By Keith N Fisher
I was recently, given a second chance in my life. I got my old job back. I worked there for fifteen years and was gone for almost ten. Now I’m relearning skills and acquiring ne ones. It’s a sedentary job, however, and I’ve been too tired to keep up with exercise.
At the same time, I’m still working two days a week, in the occupation I’ve worked at for four years. That is a very physical job, lifting, cleaning, and just rushing around for eight hours.
After two weeks of this, to my chagrin, I learned what happens when you discontinue activity. The word is Atrophy. My muscles are growing weaker and exhaustion sets in. I know I must continue walking and lifting daily or I won’t have the strength to continue in the other job.
With that in mind, here are my words of writing advice: Don’t let your writing muscles atrophy. Writing, for me, has been going well lately. I have a pile of editing and submitting to do, but I opened one of my older projects the other day and went to town, so to speak. The plot holes I’d created filled in nicely, and I think this will be a best seller.
The book is historical fiction, with a strong moral at the end. And it’s epic in scope with a journey across the American Continent in the mid-nineteenth century. When I work on that manuscript during my lunch hour, I don’t want to quit.
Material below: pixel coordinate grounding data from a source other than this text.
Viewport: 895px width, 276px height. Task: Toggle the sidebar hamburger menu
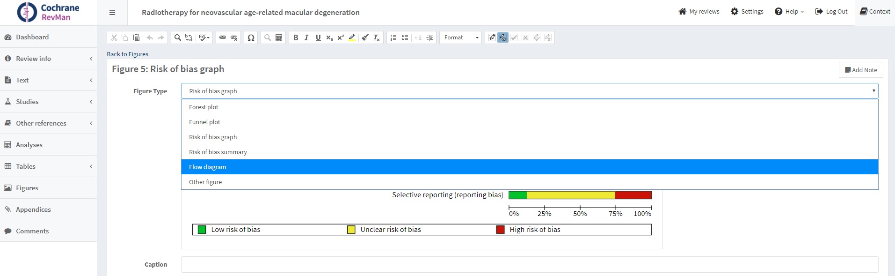point(112,13)
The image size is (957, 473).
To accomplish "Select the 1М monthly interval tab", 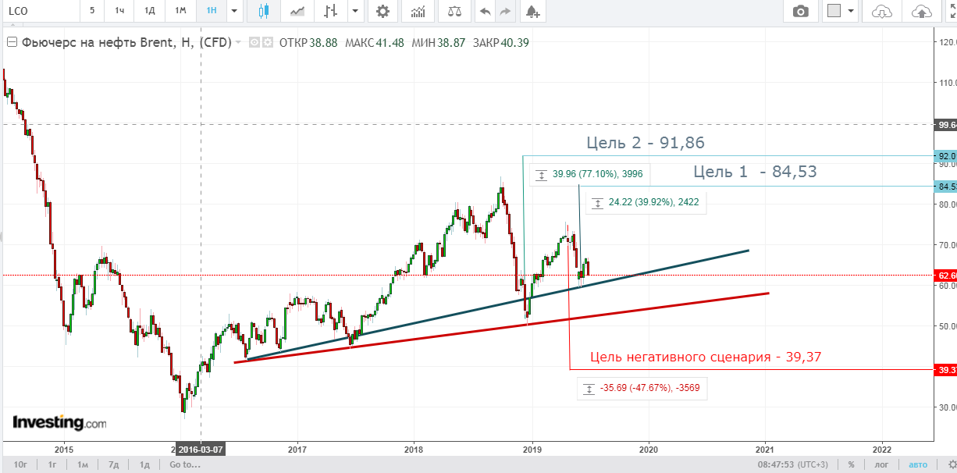I will (x=180, y=11).
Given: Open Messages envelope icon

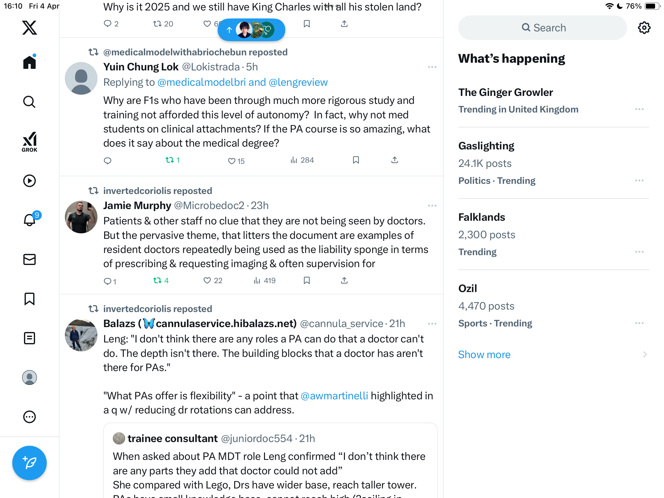Looking at the screenshot, I should (30, 259).
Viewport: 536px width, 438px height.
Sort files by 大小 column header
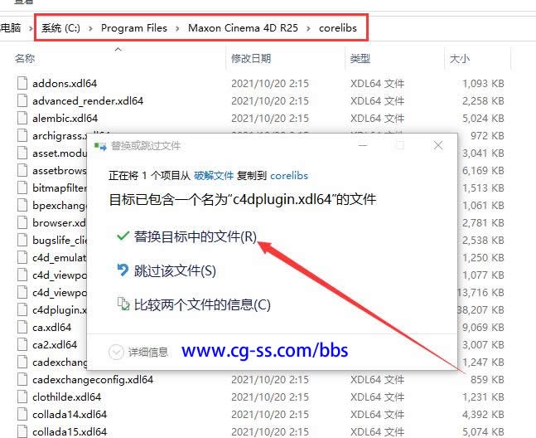pos(459,59)
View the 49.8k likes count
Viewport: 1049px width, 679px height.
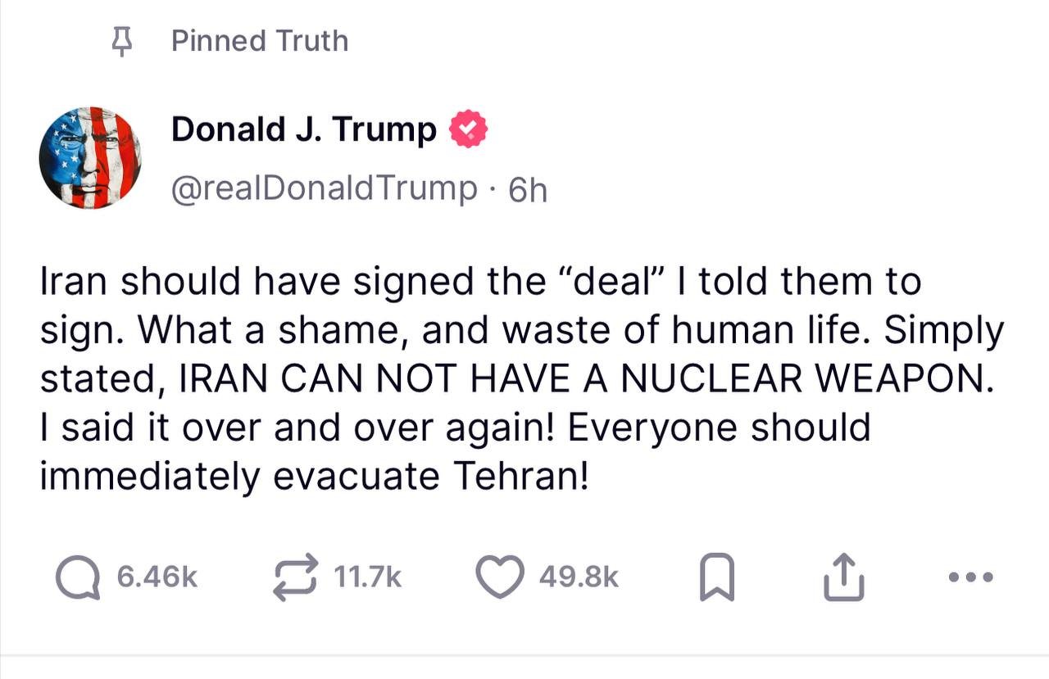point(579,577)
That, feeling is why I became a writer in the first place.
I’m hooked on the endorphins of being in the zone, but I could just as easily put it aside until my life gets going again. When I do that, It’s harder to write. The in the zone times grow farther apart, and my writing muscles atrophy.
So, my words of wisdom for today; keep going. You can only improve. When things click, and your skills kick in, you won’t ever want to do anything but write. With traditional publishing getting harder and harder, those in the zone times might be your reward for the effort. Don’t let your muscles atrophy.